Among the entries below, one line contains "At what coordinates should I click to accomplish: Jump" and another contains "This screenshot has width=680, height=589.". Transcribe those two lines and every line between them, exactly.

• **Record excerpts**:
##############################
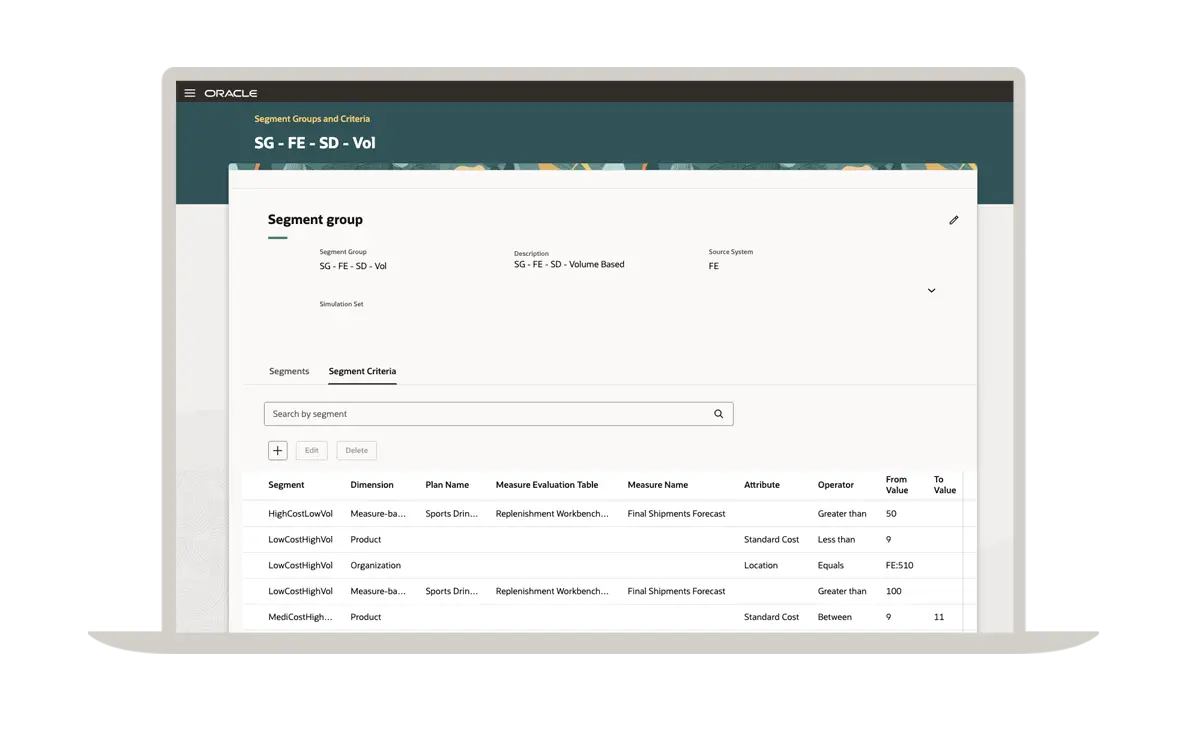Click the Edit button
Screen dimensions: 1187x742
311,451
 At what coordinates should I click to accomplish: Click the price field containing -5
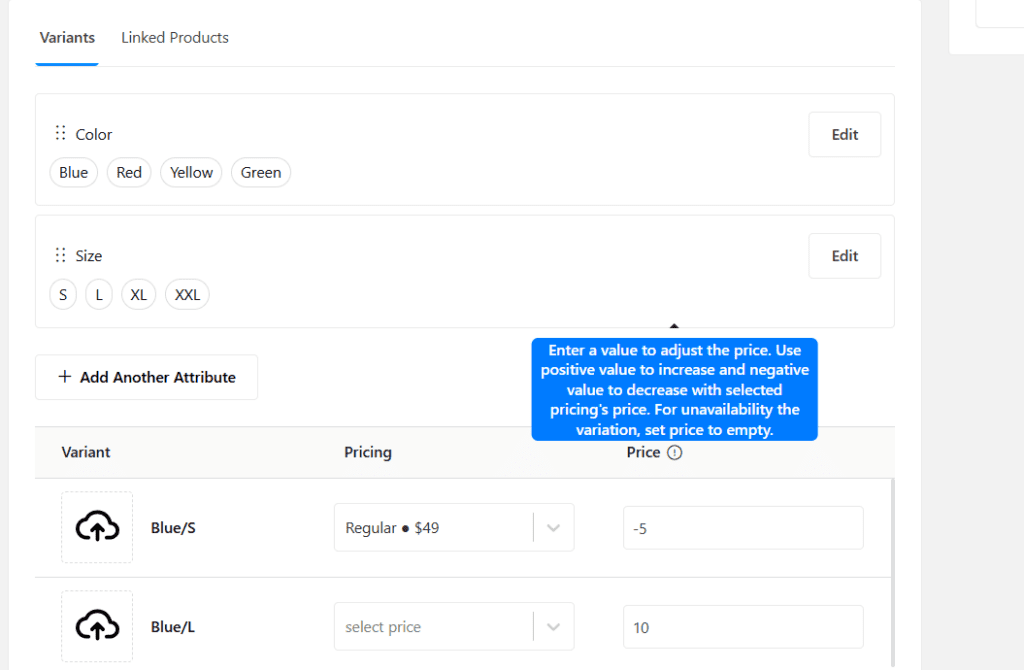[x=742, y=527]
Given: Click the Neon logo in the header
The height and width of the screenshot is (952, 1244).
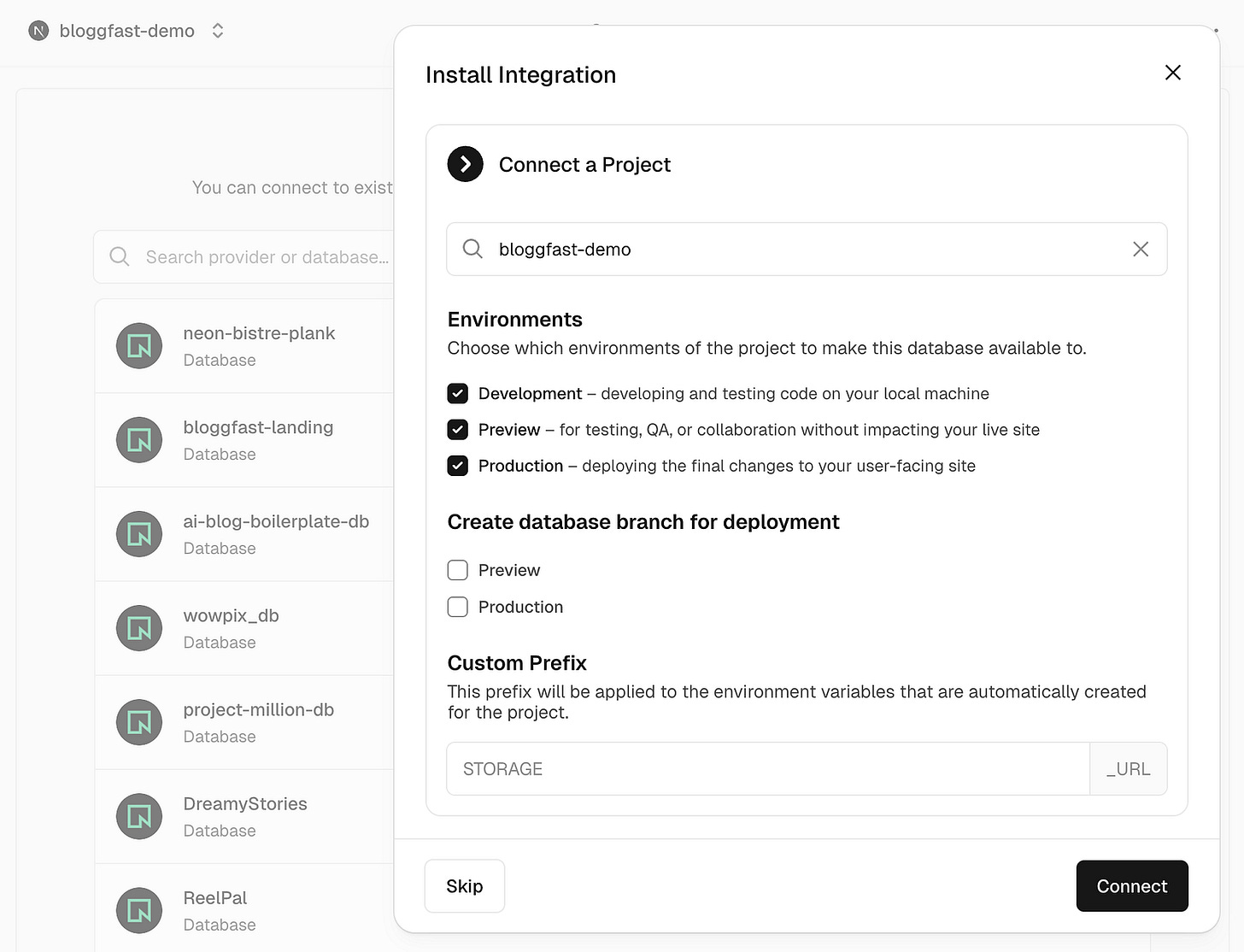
##############################
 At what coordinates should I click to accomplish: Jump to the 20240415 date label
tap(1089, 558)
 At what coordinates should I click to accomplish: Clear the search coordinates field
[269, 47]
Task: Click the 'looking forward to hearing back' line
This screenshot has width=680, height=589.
##############################
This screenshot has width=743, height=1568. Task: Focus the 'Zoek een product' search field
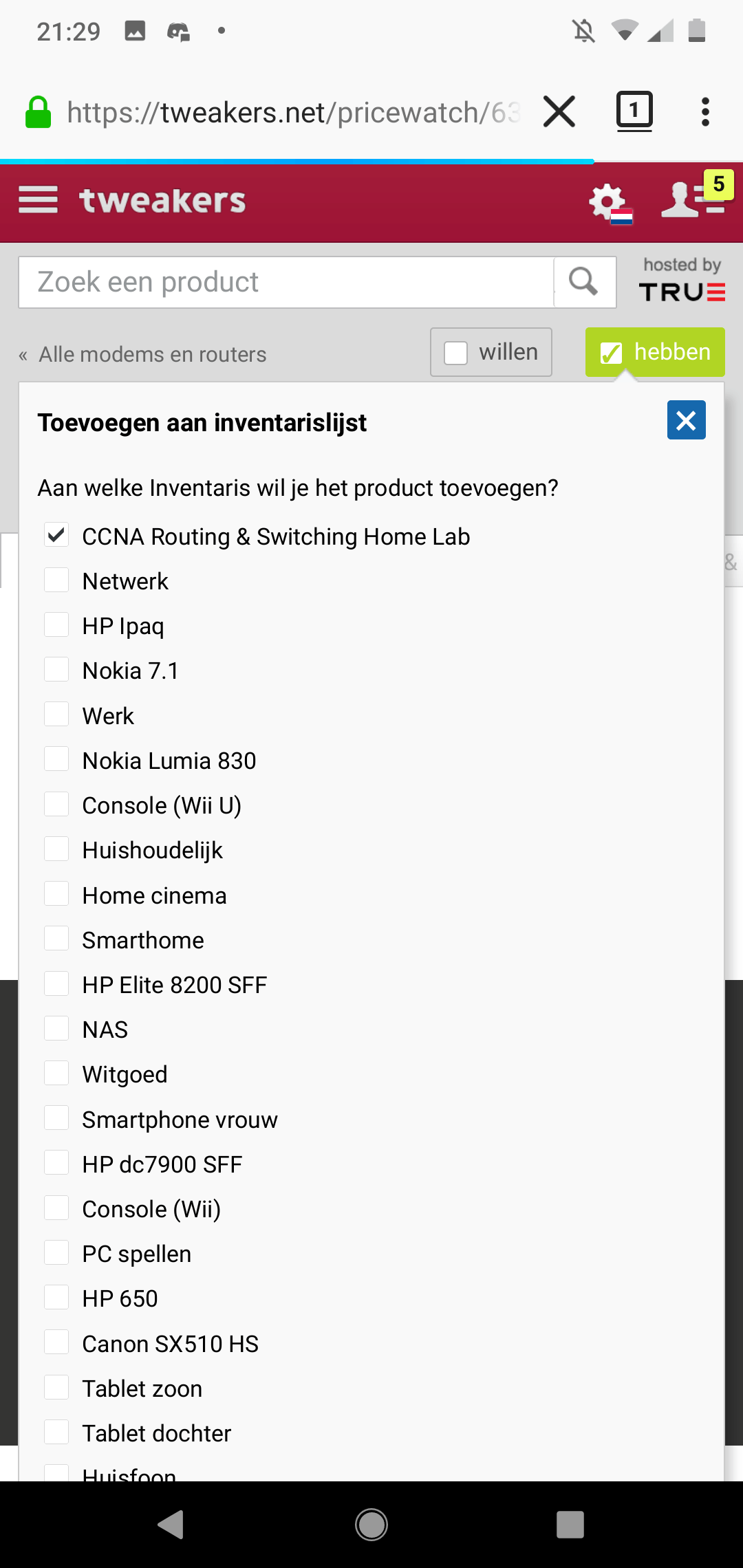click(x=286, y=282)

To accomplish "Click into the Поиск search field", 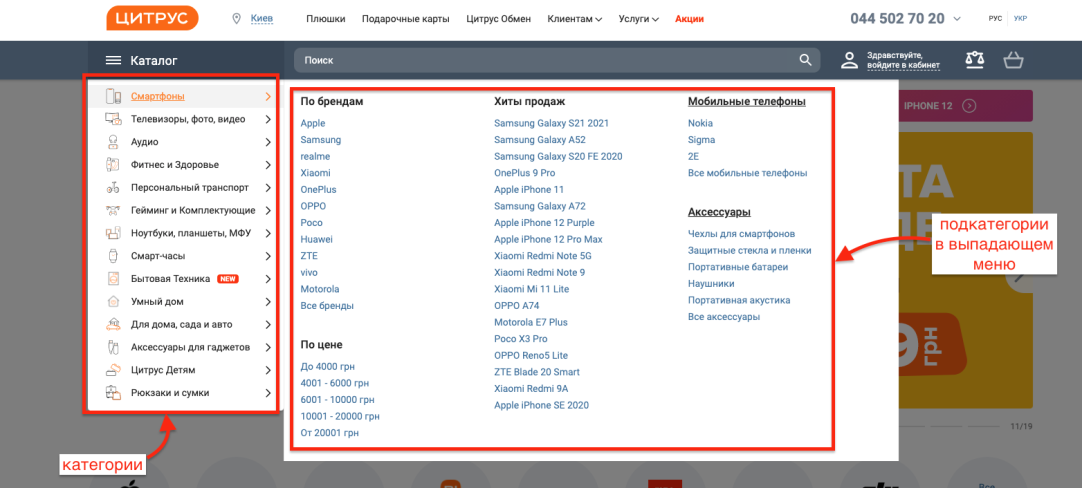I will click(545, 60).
##############################
• **Completed task**:
 At what coordinates should I click to accomplish: Jump to the 20240415 date label
tap(1089, 558)
 At what coordinates should I click to accomplish: Clear the search coordinates field
[269, 47]
Task: Click the 'looking forward to hearing back' line
This screenshot has width=680, height=589.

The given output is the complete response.